### Recorded data
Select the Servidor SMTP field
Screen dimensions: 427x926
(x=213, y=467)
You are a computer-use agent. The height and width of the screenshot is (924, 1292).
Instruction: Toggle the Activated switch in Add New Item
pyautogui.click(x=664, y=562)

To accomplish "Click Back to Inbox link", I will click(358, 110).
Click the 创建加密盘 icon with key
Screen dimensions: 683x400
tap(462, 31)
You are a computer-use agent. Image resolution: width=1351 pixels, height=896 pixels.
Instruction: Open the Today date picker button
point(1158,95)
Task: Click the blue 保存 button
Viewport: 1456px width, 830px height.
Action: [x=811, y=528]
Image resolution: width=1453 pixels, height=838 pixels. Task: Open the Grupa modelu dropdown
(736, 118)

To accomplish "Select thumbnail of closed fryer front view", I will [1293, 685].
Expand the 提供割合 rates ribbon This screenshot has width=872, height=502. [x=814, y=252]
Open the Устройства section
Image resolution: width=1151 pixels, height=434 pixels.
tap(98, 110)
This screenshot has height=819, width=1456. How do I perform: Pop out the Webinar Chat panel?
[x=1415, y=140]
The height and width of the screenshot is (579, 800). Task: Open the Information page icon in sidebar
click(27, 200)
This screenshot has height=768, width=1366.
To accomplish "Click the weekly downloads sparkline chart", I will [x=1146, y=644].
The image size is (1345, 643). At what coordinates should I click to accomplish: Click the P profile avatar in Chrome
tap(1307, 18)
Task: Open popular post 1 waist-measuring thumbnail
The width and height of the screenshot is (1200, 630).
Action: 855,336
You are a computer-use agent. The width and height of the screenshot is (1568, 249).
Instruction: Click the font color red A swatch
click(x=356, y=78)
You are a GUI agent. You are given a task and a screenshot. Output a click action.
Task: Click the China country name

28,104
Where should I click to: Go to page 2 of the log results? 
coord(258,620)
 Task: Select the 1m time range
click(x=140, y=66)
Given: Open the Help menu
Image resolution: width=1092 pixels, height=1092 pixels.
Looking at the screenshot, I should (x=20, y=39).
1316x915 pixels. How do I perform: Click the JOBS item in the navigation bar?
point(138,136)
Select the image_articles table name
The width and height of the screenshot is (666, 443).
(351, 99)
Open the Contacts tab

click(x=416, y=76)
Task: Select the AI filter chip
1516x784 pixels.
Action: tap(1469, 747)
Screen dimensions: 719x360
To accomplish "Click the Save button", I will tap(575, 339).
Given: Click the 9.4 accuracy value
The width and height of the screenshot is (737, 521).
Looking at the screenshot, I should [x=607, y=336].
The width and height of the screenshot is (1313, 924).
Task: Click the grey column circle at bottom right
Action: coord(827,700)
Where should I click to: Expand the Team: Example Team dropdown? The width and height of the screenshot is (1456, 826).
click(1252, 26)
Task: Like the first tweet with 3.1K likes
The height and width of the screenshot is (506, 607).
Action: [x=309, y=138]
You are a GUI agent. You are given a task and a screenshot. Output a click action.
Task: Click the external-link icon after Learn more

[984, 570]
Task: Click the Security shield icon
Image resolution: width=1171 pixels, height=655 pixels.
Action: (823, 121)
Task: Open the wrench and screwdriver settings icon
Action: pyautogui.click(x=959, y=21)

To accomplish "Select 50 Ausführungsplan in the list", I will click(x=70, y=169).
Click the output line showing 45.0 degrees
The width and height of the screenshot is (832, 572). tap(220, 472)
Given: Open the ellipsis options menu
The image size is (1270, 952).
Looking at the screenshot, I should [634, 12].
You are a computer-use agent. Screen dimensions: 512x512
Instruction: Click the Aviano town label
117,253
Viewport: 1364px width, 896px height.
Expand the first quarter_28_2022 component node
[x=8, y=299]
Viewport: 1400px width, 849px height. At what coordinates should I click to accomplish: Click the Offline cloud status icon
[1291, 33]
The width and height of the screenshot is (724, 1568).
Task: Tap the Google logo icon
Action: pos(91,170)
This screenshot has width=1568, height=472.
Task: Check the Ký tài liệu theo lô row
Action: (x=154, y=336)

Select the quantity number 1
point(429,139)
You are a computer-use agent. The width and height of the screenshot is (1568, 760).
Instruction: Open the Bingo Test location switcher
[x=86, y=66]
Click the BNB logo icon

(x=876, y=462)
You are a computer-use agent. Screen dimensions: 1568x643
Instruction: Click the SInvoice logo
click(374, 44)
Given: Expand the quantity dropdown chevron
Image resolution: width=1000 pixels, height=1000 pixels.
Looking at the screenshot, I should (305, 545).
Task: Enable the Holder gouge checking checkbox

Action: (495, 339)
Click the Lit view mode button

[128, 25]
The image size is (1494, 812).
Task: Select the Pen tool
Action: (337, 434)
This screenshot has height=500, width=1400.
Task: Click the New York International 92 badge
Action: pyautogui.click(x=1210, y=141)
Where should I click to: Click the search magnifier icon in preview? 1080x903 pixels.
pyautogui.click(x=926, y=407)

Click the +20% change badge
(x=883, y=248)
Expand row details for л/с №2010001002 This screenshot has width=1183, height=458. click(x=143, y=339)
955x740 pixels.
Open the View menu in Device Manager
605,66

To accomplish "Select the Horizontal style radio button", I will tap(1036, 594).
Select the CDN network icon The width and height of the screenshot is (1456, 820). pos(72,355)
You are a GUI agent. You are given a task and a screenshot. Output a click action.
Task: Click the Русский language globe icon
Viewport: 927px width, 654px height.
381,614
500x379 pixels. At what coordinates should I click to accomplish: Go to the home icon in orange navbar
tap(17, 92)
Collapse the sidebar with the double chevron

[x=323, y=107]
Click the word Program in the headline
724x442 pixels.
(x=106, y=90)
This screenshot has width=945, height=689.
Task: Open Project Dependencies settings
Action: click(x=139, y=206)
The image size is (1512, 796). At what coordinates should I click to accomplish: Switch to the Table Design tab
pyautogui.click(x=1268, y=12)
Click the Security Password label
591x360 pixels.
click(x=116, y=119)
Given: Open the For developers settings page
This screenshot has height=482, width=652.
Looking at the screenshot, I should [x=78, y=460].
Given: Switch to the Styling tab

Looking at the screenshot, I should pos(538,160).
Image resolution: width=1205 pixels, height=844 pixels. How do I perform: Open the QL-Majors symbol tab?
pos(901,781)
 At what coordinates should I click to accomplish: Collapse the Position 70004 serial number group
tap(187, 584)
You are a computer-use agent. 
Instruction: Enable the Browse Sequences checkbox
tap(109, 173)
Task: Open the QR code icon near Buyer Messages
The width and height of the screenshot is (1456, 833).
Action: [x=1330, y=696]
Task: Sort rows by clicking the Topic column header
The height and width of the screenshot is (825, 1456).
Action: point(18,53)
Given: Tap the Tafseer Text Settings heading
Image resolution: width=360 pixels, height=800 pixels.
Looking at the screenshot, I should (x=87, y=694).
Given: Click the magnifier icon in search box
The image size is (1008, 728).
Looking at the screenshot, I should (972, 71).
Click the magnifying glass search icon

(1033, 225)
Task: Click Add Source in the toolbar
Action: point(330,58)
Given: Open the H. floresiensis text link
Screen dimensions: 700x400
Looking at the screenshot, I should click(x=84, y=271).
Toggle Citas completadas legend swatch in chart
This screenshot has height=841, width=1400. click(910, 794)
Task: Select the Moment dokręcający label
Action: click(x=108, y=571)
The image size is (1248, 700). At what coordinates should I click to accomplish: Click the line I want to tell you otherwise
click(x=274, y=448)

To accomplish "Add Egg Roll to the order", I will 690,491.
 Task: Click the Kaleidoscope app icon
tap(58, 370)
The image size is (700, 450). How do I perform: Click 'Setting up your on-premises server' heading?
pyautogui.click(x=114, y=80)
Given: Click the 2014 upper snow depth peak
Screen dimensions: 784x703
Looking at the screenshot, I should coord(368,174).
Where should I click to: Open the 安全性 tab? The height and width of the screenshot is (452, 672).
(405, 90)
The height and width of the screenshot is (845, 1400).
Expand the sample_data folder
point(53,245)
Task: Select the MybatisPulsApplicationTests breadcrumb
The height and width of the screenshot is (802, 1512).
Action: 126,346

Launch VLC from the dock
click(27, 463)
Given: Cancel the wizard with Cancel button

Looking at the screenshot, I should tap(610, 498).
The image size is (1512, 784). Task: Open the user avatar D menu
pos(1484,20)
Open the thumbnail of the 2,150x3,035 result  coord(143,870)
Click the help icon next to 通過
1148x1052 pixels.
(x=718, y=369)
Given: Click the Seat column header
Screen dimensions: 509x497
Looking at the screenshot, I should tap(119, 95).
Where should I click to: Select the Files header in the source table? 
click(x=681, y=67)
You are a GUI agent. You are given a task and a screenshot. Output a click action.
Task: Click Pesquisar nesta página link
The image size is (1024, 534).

### What the exercise asks
Copy out every line above that contains the word "magnifier", treating uppercase and lowercase as different.

### Solution to this task
Where should I click to: Click the search magnifier icon in preview? 1080x903 pixels.
Given: Click the magnifier icon in search box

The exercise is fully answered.